= DO THIS =
Render the entries below, from their first line through the line containing "click(x=1617, y=212)", as a Markdown table with the columns Row and Line, numbering each line and leaving out blank lines.

= EXTRACTED INFORMATION =
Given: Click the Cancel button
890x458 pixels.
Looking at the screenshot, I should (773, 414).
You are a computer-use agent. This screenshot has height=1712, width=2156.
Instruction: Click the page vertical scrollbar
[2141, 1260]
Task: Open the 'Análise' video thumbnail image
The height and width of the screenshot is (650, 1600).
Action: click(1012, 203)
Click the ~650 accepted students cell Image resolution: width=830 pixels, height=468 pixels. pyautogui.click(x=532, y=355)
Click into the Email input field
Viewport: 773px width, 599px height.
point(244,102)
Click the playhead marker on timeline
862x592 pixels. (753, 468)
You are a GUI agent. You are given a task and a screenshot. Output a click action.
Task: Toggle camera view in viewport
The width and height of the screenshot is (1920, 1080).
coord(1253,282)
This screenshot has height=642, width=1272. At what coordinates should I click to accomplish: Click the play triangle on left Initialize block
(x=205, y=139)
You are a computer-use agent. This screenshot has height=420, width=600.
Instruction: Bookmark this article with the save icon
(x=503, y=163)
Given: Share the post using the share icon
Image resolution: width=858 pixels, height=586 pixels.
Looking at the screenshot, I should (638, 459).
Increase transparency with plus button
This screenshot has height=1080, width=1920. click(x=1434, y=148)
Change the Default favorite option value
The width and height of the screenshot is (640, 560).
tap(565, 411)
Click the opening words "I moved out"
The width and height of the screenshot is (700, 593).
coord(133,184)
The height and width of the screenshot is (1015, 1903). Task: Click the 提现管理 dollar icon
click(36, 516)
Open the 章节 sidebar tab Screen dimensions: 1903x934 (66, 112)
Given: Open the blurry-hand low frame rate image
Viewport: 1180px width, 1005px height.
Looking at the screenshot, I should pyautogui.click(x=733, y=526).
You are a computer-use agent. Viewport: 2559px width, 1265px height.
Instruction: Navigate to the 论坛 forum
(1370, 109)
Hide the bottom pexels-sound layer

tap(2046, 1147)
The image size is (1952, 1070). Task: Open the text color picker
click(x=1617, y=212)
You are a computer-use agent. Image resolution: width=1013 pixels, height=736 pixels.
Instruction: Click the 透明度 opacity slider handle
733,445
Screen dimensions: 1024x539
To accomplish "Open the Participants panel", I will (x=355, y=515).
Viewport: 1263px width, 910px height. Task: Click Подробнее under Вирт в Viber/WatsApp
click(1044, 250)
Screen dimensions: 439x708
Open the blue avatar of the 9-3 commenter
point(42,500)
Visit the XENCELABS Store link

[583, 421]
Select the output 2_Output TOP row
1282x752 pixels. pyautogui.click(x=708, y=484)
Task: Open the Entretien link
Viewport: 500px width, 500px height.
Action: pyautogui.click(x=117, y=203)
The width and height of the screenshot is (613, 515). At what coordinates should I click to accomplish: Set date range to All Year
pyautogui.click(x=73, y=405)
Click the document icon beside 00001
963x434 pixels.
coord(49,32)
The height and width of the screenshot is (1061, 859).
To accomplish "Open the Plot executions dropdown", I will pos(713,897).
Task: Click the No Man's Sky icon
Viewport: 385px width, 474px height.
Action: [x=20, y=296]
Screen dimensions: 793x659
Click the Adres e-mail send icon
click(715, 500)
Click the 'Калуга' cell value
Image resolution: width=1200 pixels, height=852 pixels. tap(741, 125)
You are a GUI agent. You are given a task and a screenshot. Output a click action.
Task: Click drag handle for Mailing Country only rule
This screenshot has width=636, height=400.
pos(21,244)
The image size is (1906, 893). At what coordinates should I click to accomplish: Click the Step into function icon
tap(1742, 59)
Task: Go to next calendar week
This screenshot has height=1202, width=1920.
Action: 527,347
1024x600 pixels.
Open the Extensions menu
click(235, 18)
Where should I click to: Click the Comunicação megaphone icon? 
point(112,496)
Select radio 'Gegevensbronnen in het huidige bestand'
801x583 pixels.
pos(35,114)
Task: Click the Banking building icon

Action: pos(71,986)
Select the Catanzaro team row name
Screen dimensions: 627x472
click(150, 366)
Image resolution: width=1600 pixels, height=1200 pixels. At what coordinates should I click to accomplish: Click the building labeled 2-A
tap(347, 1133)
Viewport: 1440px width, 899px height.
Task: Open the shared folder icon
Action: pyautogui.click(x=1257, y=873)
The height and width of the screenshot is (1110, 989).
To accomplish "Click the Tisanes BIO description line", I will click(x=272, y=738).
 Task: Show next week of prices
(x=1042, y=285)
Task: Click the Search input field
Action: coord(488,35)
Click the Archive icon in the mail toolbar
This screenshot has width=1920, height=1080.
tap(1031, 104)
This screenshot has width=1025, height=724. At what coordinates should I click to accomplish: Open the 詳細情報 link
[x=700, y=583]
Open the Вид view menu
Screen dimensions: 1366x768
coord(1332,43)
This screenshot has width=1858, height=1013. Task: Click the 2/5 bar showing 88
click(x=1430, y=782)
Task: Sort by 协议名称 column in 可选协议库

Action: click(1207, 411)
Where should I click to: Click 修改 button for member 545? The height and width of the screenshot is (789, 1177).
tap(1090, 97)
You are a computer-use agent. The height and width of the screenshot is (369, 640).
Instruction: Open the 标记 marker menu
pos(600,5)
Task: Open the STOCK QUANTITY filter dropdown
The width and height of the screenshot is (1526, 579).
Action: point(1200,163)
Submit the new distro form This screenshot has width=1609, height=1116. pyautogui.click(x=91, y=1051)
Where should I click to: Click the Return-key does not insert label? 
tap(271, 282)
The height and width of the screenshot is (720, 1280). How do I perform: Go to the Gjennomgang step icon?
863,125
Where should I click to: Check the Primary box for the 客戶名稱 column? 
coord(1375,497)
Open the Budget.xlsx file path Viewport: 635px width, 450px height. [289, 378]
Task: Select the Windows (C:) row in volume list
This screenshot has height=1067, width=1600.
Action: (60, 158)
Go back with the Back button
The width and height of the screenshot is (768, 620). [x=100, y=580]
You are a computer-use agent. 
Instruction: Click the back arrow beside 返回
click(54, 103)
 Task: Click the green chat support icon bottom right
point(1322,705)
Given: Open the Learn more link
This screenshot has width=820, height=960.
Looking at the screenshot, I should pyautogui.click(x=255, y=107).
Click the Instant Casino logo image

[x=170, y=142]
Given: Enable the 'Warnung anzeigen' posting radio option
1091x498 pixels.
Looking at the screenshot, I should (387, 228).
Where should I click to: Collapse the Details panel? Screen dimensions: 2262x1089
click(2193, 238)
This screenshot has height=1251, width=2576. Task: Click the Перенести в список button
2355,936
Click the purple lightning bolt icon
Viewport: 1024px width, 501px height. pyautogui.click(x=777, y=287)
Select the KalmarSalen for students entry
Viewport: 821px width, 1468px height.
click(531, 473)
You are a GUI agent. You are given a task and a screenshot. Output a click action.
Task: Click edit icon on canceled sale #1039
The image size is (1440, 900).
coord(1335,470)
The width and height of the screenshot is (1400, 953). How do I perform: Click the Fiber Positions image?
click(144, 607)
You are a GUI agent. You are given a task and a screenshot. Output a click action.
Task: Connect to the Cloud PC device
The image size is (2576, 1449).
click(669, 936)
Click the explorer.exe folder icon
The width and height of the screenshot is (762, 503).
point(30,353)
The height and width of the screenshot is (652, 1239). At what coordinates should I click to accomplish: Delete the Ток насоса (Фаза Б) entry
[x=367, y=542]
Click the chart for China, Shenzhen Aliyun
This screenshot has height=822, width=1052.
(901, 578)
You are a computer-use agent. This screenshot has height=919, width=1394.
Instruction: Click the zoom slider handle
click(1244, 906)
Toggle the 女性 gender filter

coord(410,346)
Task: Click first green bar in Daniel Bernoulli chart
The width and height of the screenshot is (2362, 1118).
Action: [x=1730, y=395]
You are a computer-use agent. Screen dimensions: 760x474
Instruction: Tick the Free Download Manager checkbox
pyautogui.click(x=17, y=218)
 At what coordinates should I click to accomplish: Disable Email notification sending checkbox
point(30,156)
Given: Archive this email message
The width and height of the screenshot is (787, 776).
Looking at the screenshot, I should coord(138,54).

= OUTPUT BELOW =
| Row | Line |
|---|---|
| 1 | Given: Click the Cancel button |
| 2 | 890x458 pixels. |
| 3 | Looking at the screenshot, I should (773, 414). |
| 4 | You are a computer-use agent. This screenshot has height=1712, width=2156. |
| 5 | Instruction: Click the page vertical scrollbar |
| 6 | [2141, 1260] |
| 7 | Task: Open the 'Análise' video thumbnail image |
| 8 | The height and width of the screenshot is (650, 1600). |
| 9 | Action: click(1012, 203) |
| 10 | Click the ~650 accepted students cell Image resolution: width=830 pixels, height=468 pixels. pyautogui.click(x=532, y=355) |
| 11 | Click into the Email input field |
| 12 | Viewport: 773px width, 599px height. |
| 13 | point(244,102) |
| 14 | Click the playhead marker on timeline |
| 15 | 862x592 pixels. (753, 468) |
| 16 | You are a GUI agent. You are given a task and a screenshot. Output a click action. |
| 17 | Task: Toggle camera view in viewport |
| 18 | The width and height of the screenshot is (1920, 1080). |
| 19 | coord(1253,282) |
| 20 | This screenshot has height=642, width=1272. At what coordinates should I click to accomplish: Click the play triangle on left Initialize block |
| 21 | (x=205, y=139) |
| 22 | You are a computer-use agent. This screenshot has height=420, width=600. |
| 23 | Instruction: Bookmark this article with the save icon |
| 24 | (x=503, y=163) |
| 25 | Given: Share the post using the share icon |
| 26 | Image resolution: width=858 pixels, height=586 pixels. |
| 27 | Looking at the screenshot, I should (638, 459). |
| 28 | Increase transparency with plus button |
| 29 | This screenshot has height=1080, width=1920. click(x=1434, y=148) |
| 30 | Change the Default favorite option value |
| 31 | The width and height of the screenshot is (640, 560). |
| 32 | tap(565, 411) |
| 33 | Click the opening words "I moved out" |
| 34 | The width and height of the screenshot is (700, 593). |
| 35 | coord(133,184) |
| 36 | The height and width of the screenshot is (1015, 1903). Task: Click the 提现管理 dollar icon |
| 37 | click(36, 516) |
| 38 | Open the 章节 sidebar tab Screen dimensions: 1903x934 (66, 112) |
| 39 | Given: Open the blurry-hand low frame rate image |
| 40 | Viewport: 1180px width, 1005px height. |
| 41 | Looking at the screenshot, I should pyautogui.click(x=733, y=526). |
| 42 | You are a computer-use agent. Viewport: 2559px width, 1265px height. |
| 43 | Instruction: Navigate to the 论坛 forum |
| 44 | (1370, 109) |
| 45 | Hide the bottom pexels-sound layer |
| 46 | tap(2046, 1147) |
| 47 | The image size is (1952, 1070). Task: Open the text color picker |
| 48 | click(x=1617, y=212) |